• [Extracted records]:
--- START ---

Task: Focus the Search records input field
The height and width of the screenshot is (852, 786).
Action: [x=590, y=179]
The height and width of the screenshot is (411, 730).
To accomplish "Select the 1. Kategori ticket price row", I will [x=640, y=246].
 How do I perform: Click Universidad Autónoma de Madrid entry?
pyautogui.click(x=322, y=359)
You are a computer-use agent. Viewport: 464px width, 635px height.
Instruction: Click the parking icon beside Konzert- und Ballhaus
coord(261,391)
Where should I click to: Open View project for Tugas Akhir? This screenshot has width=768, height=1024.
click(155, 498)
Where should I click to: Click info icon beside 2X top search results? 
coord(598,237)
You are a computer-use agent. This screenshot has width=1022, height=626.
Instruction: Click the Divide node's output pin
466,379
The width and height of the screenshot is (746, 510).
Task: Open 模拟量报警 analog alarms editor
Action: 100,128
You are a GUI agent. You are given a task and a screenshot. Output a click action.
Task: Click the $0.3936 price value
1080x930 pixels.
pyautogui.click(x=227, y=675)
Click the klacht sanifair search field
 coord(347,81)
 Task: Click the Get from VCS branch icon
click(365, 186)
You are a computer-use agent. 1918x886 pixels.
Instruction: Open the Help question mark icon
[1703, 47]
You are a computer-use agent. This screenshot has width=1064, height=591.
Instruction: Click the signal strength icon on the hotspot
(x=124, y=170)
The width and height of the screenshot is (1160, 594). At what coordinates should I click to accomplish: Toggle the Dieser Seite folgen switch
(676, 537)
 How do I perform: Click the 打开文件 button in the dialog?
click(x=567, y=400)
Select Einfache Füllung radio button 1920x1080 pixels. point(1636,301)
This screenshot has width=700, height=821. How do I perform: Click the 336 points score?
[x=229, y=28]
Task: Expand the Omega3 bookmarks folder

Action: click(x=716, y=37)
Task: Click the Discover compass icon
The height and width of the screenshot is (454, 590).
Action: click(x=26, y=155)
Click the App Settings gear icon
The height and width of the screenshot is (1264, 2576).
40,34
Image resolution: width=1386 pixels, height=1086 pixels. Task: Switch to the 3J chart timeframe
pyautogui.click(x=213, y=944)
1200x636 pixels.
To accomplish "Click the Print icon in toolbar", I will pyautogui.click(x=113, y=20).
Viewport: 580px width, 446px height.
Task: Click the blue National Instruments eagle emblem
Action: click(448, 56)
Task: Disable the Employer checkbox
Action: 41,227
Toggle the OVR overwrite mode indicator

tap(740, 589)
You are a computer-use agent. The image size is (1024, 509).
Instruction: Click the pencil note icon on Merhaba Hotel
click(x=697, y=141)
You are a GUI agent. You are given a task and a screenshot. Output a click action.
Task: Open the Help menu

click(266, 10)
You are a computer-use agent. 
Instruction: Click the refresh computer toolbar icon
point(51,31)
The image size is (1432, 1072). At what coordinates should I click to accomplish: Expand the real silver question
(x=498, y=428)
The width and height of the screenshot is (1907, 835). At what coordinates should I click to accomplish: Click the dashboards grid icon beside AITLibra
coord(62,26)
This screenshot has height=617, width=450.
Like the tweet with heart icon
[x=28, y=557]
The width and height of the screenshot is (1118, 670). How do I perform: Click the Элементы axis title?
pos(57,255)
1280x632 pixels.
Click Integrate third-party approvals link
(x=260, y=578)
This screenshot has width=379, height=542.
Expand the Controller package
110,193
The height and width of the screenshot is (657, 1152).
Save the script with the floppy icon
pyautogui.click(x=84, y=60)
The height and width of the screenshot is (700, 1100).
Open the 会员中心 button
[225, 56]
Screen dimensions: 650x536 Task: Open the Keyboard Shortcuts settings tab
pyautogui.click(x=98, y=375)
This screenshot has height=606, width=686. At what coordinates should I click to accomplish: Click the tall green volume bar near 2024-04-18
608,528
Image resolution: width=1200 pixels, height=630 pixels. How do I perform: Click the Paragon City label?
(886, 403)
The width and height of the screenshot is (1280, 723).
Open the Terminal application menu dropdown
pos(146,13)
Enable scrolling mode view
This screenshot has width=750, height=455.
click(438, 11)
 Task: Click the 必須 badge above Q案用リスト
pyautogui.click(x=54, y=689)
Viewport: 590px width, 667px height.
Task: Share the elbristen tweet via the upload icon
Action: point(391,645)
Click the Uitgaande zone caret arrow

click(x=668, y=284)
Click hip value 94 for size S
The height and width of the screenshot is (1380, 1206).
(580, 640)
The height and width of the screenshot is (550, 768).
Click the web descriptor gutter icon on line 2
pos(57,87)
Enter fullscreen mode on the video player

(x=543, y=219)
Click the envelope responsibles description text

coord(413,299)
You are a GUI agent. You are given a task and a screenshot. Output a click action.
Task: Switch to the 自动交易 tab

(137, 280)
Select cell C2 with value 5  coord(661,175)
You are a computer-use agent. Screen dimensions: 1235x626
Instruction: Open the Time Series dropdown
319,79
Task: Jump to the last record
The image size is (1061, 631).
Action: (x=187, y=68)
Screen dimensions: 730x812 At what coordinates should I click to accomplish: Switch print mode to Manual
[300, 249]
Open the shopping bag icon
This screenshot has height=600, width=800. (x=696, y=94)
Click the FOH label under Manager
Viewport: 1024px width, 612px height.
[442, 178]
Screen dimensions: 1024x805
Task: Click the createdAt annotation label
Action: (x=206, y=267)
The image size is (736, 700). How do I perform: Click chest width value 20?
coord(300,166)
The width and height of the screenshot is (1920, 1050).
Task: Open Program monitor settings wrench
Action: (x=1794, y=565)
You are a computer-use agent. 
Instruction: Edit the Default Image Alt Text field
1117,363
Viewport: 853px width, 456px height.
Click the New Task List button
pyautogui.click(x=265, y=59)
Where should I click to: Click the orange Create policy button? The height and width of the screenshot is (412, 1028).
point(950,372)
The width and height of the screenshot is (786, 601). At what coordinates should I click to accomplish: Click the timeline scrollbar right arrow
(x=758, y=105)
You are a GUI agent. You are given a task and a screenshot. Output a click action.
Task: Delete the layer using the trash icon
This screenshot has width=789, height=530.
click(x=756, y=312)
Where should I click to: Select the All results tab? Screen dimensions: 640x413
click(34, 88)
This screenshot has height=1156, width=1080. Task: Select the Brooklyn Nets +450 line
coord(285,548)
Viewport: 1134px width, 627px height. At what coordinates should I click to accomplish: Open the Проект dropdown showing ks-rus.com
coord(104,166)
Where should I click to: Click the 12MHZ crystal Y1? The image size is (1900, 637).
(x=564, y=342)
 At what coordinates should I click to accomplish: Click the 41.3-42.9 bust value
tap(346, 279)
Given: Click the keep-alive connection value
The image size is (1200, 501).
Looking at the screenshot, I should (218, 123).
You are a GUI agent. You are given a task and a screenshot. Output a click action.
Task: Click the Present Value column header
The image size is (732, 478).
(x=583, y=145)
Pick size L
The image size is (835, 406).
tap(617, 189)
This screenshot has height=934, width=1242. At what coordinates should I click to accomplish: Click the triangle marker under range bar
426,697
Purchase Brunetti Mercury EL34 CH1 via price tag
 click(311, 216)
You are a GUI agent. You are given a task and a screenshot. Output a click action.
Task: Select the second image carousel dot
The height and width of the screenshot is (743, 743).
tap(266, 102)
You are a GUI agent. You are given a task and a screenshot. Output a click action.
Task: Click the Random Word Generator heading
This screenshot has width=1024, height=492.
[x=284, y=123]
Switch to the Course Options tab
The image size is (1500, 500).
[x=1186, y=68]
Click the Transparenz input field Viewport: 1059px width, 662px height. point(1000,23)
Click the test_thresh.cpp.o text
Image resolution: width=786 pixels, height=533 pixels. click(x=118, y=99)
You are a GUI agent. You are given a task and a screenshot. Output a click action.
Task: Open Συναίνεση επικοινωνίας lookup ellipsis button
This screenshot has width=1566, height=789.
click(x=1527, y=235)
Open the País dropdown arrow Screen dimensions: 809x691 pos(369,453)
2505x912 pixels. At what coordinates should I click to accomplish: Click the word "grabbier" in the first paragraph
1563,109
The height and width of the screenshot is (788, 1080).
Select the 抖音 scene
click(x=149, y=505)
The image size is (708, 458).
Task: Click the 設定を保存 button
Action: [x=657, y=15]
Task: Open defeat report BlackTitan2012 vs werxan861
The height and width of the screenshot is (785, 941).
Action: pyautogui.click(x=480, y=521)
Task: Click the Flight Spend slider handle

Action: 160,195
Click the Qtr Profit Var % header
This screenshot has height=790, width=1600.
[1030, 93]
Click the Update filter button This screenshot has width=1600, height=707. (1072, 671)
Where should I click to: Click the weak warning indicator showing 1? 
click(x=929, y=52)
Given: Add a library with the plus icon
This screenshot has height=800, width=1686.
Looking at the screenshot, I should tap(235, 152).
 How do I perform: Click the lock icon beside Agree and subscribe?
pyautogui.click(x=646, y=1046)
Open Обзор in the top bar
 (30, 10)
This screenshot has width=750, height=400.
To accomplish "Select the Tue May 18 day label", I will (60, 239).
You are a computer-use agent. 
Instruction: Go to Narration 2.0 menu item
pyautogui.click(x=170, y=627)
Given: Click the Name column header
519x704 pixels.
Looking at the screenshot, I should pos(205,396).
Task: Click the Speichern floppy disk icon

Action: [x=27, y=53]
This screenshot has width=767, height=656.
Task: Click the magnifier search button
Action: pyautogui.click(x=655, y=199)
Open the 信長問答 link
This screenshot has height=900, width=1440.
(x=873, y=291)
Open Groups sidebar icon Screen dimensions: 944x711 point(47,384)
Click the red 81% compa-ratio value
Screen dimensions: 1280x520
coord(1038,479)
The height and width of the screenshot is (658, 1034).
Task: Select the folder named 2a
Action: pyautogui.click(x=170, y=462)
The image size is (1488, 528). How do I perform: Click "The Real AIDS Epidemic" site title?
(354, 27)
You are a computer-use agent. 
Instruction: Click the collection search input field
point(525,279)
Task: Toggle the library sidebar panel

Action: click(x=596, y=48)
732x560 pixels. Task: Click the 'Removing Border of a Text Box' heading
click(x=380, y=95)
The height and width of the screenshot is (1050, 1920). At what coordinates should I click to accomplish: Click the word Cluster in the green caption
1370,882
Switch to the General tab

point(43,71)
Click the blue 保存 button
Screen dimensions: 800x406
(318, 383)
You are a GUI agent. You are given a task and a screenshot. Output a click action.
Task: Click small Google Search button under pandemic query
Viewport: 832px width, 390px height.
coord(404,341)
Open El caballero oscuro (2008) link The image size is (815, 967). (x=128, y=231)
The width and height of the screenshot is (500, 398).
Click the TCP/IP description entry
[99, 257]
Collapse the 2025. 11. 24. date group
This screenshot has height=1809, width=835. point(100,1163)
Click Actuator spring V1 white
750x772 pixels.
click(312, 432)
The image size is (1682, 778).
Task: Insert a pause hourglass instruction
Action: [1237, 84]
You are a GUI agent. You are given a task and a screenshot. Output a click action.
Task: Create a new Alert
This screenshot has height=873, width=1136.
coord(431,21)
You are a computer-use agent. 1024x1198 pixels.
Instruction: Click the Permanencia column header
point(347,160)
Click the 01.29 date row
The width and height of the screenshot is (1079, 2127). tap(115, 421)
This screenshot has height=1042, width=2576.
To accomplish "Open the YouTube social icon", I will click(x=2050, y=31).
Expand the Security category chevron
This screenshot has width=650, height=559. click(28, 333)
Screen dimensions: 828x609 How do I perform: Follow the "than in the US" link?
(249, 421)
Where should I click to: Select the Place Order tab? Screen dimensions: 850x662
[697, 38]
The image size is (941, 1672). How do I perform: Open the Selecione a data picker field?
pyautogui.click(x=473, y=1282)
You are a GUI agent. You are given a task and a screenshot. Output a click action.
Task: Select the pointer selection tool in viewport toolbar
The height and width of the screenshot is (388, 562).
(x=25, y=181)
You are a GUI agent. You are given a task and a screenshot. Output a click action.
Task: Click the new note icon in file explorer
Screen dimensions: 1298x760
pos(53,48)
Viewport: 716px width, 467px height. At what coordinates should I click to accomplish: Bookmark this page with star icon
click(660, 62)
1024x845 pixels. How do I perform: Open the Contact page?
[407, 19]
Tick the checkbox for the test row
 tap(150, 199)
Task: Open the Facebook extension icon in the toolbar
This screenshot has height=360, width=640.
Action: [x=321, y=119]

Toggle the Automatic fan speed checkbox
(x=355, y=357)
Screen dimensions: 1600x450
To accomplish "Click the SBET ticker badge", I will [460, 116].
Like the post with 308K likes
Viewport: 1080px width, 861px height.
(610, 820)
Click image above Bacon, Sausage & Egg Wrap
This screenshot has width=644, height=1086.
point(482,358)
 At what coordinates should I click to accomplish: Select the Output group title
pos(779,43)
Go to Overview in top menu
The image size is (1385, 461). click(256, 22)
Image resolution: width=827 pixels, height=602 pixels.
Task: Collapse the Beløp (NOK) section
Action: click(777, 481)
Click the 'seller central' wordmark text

--- END ---

• [TASK DESCRIPTION]:
Could you retype exactly the lines above, starting at the line that contains "The height and width of the screenshot is (785, 941)." and ending at the line that contains "This screenshot has width=750, height=400.", and nothing more?

• [ANSWER SPACE]:
The height and width of the screenshot is (785, 941).
Action: pyautogui.click(x=480, y=521)
Task: Click the Flight Spend slider handle

Action: 160,195
Click the Qtr Profit Var % header
This screenshot has height=790, width=1600.
[1030, 93]
Click the Update filter button This screenshot has width=1600, height=707. (1072, 671)
Where should I click to: Click the weak warning indicator showing 1? 
click(x=929, y=52)
Given: Add a library with the plus icon
This screenshot has height=800, width=1686.
Looking at the screenshot, I should tap(235, 152).
 How do I perform: Click the lock icon beside Agree and subscribe?
pyautogui.click(x=646, y=1046)
Open Обзор in the top bar
 (30, 10)
This screenshot has width=750, height=400.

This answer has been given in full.